Yoke, which launched in 2012, can be viewed as a rudimentary example of how Facebook data can be used for matchmaking. As one of the first sites that allowed you to log in through Facebook, Yoke utilized “its own and third party APIs” to translate actions that people took on Facebook, such as liking something or listing it on your profile, to determine who would be a good match with whom. The site’s URL is no longer working, and its Facebook page (which has only 152 likes) hasn’t shown any activity since 2012, but Yoke’s approach to data-based matchmaking gives us some insight into how Facebook could use its own data to create romantic pairs.

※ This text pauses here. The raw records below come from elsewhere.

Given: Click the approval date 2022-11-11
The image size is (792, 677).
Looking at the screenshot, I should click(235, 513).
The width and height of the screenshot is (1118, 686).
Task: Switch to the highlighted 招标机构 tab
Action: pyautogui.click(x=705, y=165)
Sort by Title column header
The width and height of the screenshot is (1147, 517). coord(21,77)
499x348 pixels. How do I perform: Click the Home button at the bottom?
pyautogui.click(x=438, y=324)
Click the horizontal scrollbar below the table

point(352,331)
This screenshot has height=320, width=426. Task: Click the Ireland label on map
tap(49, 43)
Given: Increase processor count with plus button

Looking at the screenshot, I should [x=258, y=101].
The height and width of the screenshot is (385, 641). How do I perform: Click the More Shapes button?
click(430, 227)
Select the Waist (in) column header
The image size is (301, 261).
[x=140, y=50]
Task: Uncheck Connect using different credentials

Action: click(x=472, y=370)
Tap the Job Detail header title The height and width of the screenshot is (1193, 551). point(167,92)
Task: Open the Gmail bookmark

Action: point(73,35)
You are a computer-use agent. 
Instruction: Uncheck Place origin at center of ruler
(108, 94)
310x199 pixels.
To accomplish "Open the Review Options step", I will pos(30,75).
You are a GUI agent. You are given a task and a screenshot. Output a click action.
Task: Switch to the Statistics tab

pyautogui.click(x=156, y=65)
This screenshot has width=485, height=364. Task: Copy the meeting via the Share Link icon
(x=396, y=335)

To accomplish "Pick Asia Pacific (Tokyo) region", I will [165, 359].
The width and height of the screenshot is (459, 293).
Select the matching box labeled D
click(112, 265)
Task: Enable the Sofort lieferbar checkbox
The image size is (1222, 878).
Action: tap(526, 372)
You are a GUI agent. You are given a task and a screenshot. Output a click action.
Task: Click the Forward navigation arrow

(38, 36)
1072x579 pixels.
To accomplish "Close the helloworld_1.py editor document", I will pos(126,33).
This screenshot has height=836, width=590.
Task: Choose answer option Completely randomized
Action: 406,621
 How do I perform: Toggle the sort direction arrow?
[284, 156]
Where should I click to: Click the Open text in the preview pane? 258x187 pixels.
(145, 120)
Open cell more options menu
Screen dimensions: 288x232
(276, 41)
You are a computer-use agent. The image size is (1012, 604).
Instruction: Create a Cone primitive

In truth, we don’t even know exactly how much Facebook knows about us—but we know it’s a lot. Considering that millions of people have entire social lives that exist within the Facebook Graph API, it wouldn’t be difficult for Facebook to decide that it was going to use that information to not only predict whether a relationship is going to last but actually set those relationships up in the first place.
Leaving it all to the algorithms
Envisioning Facebook as the future of online matchmaking leads us to the inevitable, somewhat terrifying question: What if one dating app or online matchmaking company got its hands on all of our data? As privacy concerns loom larger in people’s minds, one company becoming the evil overlord of them all is unlikely—but that doesn’t mean it isn’t possible.
The ultimate algorithmic dating website would know so much about each individual that it would be unbeatable. Rather than forcing users to sift through a huge roster of potential mates, such a website would give online daters the security of knowing that each match was determined through millions of data points, exponentially increasing the likelihood of a “happily ever after.”
Of course, there’s one drawback to this kind of all-powerful algorithm: It could potentially remove the serendipity and randomness from dating. If we let numbers and data do the matchmaking for us, would anyone ever work up the nerve to tell that friend they have a crush on them or bother approaching a cute guy on the train, especially if they knew a website could guarantee a better match for them?
There’s something undeniably frightening about a romantic future where computers and algorithms do all the work. If nothing else, it would almost certainly signal the death knell of the rom-com—but if all else fails, we can just stick to having sex with robots.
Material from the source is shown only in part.